Atlantic senior writer Coates (The Beautiful Struggle: A Father, Two Sons, and an Unlikely Road to Manhood, 2008) offers this eloquent memoir as a letter to his teenage son, bearing witness to his own experiences and conveying passionate hopes for his son’s life. “I am wounded,” he writes. “I am marked by old codes, which shielded me in one world and then chained me in the next.” Coates grew up in the tough neighborhood of West Baltimore, beaten into obedience by his father. “I was a capable boy, intelligent and well-liked,” he remembers, “but powerfully afraid.” His life changed dramatically at Howard University, where his father taught and from which several siblings graduated.
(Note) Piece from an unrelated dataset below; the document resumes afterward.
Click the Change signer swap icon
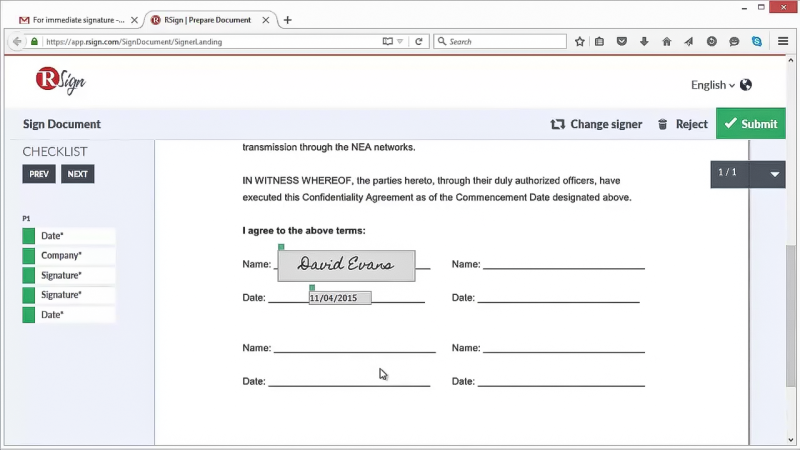The height and width of the screenshot is (450, 800). (557, 124)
Howard, he writes, “had always been one of the most critical gathering posts for black people.” He calls it The Mecca, and its faculty and his fellow students expanded his horizons, helping him to understand “that the black world was its own thing, more than a photo-negative of the people who believe they are white.” Coates refers repeatedly to whites’ insistence on their exclusive racial identity; he realizes now “that nothing so essentialist as race” divides people, but rather “the actual injury done by people intent on naming us, intent on believing that what they have named matters more than anything we could ever actually do.” After he married, the author’s world widened again in New York, and later in Paris, where he finally felt extricated from white America’s exploitative, consumerist dreams. He came to understand that “race” does not fully explain “the breach between the world and me,” yet race exerts a crucial force, and young blacks like his son are vulnerable and endangered by “majoritarian bandits.” Coates desperately wants his son to be able to live “apart from fear—even apart from me.”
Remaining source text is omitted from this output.